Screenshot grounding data
- - - -
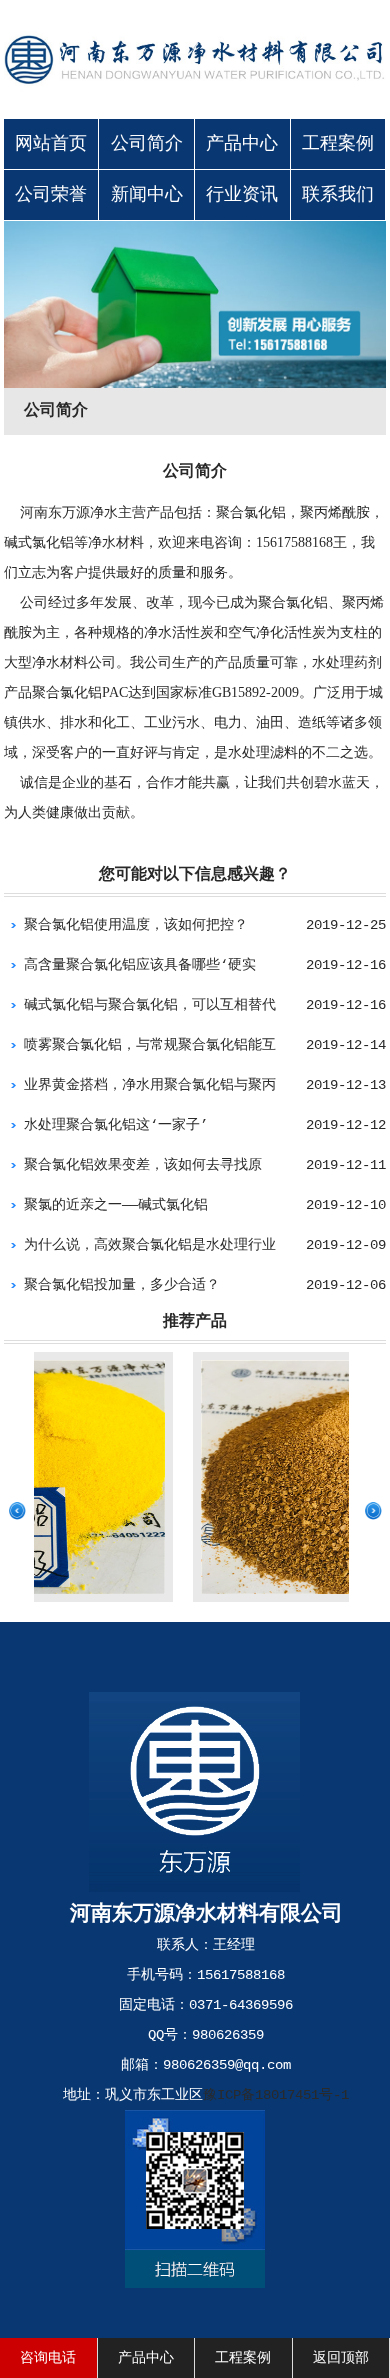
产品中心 (242, 144)
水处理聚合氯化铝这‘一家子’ (116, 1125)
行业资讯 (242, 195)
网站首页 (51, 144)
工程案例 (338, 144)
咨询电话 (48, 2358)
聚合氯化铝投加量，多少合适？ (122, 1285)
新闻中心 (147, 195)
- - - -
**ACTIVITY:**
Render the data above verbatim and without pictures.

**REPLY TO THE EXERCISE:**
产品中心 (242, 144)
水处理聚合氯化铝这‘一家子’ (116, 1125)
行业资讯 (242, 195)
网站首页 (51, 144)
工程案例 (338, 144)
咨询电话 (48, 2358)
聚合氯化铝投加量，多少合适？ (122, 1285)
新闻中心 (147, 195)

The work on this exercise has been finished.